En voici un exemple de plus.
Tous les Parisiens, ceux qui rentrent à Paris en cette saison,
connaissent ce long chapelet de villes charmantes qui va de Marseille à
Gênes. On arrive en ces mignonnes cités en quittant les plages du
Nord ; on en part dans les premiers jours d'avril, juste en ce moment ;
c'est-à-dire quand elles vont devenir de vrais bouquets, quand toute
leur campagne n'est plus qu'un jardin, quand les roses et les orangers
fleurissent.
Entre toutes ces résidences, il en est une particulièrement aimée ;
mais celle-là est plus qu'une cité, c'est un royaume, un tout petit
royaume, il est vrai, un grand-duché de Gérolstein.
Perché sur un rocher fleuri, qui porte sur son dos un paquet de
maisons blanches et son palais princier, le minuscule État de Monaco
obéit à un souverain plus indépendant que le roi Makoko, plus
autoritaire que S. M. Guillaume de Prusse, plus cérémonieux que feu
Louis XIV de France.
Sans peur des invasions et des révolutions, il règne en paix, avec
étiquette, sur son heureux petit peuple, au milieu des cérémonies d'une
cour où l'on fait encore la révérence.
Il a son général et ses quatre-vingts soldats, son évêque, son
clergé, son introducteur des ambassadeurs, comme M. Grévy, et toute la
série des fonctionnaires à titres magnifiques qu'on doit toujours
rencontrer autour des souverains absolus et convaincus de leur majesté.

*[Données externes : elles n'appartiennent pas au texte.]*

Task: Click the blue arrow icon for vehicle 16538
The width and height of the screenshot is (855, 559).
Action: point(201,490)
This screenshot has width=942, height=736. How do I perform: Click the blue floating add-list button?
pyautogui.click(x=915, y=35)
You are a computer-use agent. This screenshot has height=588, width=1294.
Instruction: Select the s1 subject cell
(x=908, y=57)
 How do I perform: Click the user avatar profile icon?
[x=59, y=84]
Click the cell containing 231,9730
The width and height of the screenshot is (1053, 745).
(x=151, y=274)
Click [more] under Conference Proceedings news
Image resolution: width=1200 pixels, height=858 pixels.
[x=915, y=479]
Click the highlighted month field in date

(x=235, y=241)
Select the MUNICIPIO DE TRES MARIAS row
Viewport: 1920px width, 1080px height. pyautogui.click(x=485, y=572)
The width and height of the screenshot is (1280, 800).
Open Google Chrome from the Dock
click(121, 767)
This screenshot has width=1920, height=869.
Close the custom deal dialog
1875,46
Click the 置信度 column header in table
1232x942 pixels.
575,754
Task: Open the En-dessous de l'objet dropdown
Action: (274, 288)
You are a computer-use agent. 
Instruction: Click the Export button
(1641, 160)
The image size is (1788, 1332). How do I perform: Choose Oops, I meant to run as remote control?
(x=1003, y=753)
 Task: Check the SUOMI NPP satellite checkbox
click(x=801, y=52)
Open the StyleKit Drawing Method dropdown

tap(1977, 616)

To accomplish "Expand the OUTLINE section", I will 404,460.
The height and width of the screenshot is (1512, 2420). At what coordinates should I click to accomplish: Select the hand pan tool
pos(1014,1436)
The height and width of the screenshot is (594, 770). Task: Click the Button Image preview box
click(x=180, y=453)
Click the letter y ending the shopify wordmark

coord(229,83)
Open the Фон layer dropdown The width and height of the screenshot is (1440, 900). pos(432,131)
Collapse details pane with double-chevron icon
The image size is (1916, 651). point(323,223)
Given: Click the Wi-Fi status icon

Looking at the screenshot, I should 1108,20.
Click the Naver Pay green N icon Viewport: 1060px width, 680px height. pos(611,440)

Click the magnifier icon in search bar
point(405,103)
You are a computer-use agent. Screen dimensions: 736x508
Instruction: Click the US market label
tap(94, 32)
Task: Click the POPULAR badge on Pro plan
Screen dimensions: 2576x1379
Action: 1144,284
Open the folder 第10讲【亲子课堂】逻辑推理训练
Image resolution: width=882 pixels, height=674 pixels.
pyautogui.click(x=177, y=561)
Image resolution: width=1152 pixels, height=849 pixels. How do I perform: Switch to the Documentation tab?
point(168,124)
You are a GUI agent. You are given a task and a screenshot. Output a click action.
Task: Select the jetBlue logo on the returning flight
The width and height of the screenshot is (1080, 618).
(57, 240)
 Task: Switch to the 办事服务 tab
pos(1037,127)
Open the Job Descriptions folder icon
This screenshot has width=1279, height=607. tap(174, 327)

Ce monarque pourtant n'est point sanguinaire ni vindicatif ; et
quand il bannit, car il bannit, la mesure est appliquée avec des
ménagements infinis.

En faut-il donner des preuves ?

 

Un joueur obstiné, dans un jour de déveine, insulta le souverain. Il fut expulsé par décret.
Pendant un mois il rôda autour du Paradis défendu, craignant le
glaive de l'archange, sous la forme du sabre d'un gendarme. Un jour
enfin il s'enhardit, franchit la frontière, gagne en trente secondes le
coeur du pays, pénètre dans le Casino. Mais soudain un fonctionnaire
l'arrête : "N'êtes-vous pas banni, monsieur ? - Oui, monsieur, mais je
repars par le premier train. - Oh ! en ce ras, fort bien, monsieur,
vous pouvez entrer."
Et chaque semaine il revient ; et chaque fois le morne
fonctionnaire lui pose la même question à laquelle il répond de la même
façon. La justice peut-elle être plus douce ?

 

Mais, une des années dernières, un cas fort grave et tout nouveau se produisit dans le royaume.

Un assassinat eut lieu.
Un homme, un Monégasque, pas un de ces étrangers errants qu'on
rencontre par légions sur ces côtes, un mari, dans un moment de colère,
tua sa femme.

Oh ! il la tua sans raison, sans prétexte acceptable. L'émotion fut unanime dans toute la principauté.
La Cour suprême se réunit pour juger ce cas exceptionnel (jamais un
assassinat n'avait eu lieu), et le misérable fut condamné à mort à
l'unanimité.

Le souverain indigné ratifia l'arrêt.

Il ne restait plus qu'à exécuter le criminel. Alors une difficulté surgit. Le pays ne possédait ni bourreau ni guillotine.
Que faire ? Sur l'avis du ministre des Affaires étrangères, le
prince entama des négociations avec le gouvernement français pour
obtenir le prêt d'un coupeur de têtes avec son appareil.
De longues délibérations eurent lieu au ministère à Paris. On
répondit enfin en envoyant la note des frais pour déplacement des bois
et du praticien. Le tout montant à seize mille francs.
Sa Majesté monégasque songea que l'opération lui coûterait bien
cher ; l'assassin ne valait certes pas ce prix. Seize mille francs pour
le cou d'un drôle ! Ah ! mais non.
On adressa alors la même demande au gouvernement italien. Un roi,
un frère ne se montrerait pas sans doute si exigeant qu'une République.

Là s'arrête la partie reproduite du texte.